§ **Task brief**
Please write out exactly, and only, the lines from the first in the material below to the line containing "Report abuse (250, 2535)", both included.
---*---
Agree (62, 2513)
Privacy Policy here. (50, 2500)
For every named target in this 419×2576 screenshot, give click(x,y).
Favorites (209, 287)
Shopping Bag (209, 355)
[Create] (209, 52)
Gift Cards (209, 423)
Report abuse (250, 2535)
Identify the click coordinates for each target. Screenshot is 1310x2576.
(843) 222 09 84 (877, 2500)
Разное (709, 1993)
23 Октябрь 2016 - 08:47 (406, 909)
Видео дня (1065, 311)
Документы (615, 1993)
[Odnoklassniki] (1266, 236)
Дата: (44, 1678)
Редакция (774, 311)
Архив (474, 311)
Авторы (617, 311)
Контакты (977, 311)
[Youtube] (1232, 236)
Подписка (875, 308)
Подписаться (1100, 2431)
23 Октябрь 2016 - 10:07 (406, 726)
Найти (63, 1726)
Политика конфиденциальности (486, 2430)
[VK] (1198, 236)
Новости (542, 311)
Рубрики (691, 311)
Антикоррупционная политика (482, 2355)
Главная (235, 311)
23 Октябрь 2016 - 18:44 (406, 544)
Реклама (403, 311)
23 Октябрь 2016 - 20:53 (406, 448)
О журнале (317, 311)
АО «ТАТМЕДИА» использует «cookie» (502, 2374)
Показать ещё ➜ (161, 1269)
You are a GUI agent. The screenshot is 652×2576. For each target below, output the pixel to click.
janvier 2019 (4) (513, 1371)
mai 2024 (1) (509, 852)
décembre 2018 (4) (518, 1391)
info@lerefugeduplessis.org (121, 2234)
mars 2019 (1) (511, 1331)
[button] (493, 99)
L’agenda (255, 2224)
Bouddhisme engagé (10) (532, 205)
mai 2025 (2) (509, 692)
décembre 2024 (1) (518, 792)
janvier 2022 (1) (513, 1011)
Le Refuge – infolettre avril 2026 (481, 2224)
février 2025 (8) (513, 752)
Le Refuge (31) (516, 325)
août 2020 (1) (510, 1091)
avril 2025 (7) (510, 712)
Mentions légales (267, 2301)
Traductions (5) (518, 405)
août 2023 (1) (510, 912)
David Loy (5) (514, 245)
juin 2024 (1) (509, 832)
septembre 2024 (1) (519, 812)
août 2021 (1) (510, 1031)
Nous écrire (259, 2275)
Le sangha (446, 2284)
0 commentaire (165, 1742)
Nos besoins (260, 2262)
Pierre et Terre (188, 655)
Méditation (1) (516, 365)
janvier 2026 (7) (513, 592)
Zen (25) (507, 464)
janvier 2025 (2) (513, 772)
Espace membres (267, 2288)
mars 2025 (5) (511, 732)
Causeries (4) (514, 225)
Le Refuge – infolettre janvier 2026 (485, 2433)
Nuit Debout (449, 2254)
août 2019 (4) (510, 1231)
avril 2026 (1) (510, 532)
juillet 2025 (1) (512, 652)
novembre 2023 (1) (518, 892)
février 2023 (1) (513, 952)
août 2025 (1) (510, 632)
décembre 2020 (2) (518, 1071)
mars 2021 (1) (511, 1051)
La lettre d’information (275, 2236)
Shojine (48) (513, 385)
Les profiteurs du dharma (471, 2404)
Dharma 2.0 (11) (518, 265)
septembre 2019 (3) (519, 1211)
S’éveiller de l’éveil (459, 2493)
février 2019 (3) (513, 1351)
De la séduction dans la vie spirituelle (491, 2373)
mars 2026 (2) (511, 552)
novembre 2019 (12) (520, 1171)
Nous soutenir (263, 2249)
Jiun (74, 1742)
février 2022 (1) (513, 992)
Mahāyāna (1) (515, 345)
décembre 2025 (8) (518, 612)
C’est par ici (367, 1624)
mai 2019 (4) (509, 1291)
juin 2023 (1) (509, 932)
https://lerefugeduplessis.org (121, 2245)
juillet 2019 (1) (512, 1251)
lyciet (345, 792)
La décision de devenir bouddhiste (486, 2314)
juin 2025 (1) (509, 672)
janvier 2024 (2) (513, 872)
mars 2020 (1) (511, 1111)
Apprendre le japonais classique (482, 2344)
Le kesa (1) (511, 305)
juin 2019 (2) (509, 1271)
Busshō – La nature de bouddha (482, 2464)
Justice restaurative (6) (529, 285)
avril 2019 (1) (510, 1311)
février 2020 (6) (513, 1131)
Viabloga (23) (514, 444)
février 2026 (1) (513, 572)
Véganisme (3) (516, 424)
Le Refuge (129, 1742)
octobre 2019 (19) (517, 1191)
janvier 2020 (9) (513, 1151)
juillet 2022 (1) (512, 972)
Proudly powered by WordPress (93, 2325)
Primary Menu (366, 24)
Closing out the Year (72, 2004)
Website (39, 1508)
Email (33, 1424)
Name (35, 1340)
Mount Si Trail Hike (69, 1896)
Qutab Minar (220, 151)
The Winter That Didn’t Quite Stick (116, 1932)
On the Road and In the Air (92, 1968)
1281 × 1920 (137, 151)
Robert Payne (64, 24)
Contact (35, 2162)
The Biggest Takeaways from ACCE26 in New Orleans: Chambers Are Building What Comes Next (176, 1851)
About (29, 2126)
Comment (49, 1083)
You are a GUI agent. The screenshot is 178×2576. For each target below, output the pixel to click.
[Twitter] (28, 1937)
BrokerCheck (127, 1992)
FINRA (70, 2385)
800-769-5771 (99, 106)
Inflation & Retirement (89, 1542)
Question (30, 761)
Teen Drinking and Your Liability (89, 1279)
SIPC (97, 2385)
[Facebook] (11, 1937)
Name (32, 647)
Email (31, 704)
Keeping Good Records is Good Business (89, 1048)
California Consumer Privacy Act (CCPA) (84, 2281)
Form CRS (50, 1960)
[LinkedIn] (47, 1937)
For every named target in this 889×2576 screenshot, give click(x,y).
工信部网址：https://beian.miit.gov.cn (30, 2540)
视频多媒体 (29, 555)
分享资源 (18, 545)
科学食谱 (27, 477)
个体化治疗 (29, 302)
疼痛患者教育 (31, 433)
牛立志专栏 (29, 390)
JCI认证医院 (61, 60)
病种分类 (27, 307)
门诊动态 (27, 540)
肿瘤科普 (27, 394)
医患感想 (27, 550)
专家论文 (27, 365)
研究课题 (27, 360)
---*---
§ **Exercise result**
Agree (62, 2513)
Privacy Policy here. (50, 2500)
For every named target in this 419×2576 screenshot, give click(x,y).
Favorites (209, 287)
Shopping Bag (209, 355)
[Create] (209, 52)
Gift Cards (209, 423)
Report abuse (250, 2535)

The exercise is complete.